5 One student commented in her reflection essay, “I wasn’t expecting it to be cold, so I showed up to the bus wearing yoga pants, a short sleeve t-shirt, and a sweatshirt tied around my waist. Since it was cold I had to take my sweatshirt off of my waist and actually put it on my body which ends up exposing my rear end in the tight yoga pants which was not originally part of my plan.” In general, many of the women who enroll in my class and experience the prison (tour) disclose their discomfort about being physically conspicuous in the presence of incarcerated men – most of whom are black. There are many salient entailments here. First, these students are vulnerable to sexual objectification and other forms of violence in ways that I simply am not. Thus, I must acknowledge that the women in my class live their lives with a learned sensitivity to the male gaze. It is also true that students are, on balance, far more vulnerable to sexual violence on campus, at college parties or bars, or in other spaces they share with more familiar bodies than they are at the prison (tour). Yet, they understand the prison (tour) as a site of exceptional violence, largely because the register of the virtual has constituted it as such. As Curry explains, the prison-industrial complex is a site of sexual voyeurism that places black masculine bodies, which figure as always already sexually violent in public culture, on display for the white gaze. Thus, my students’ performances at the live prison (tour) vis-à-vis their sexualities respond to heavily mediated circulations of imprisoned black masculine bodies as predatory and always on the hunt for white feminine flesh.

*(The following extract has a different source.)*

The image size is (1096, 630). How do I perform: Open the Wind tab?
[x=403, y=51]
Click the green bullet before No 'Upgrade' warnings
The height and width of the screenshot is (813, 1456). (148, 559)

6 We encountered this notorious man during my second class tour of the prison. At this time, I had not yet secured IRB approval or student consent to use their written reflections. Thus, I am drawing solely on my recollections of the experience.

7 The prison we visited, as well as many others across the country, rely very heavily on faith-based rehabilitation programming that almost always promotes a conservative Christian worldview. Thus, even as the sight of students and incarcerated men joining hands in prayer can function as a powerful performance of intimacy across lines of difference, it also potentially further entrenches the disciplinary function of certain faith traditions inside and outside the prison (see Ridgeway).

Additional information

Funding

Travel associated with this project was supported by the College of Humanities and Social Sciences, Louisiana State University and the Department of Communication Studies, Louisiana State University.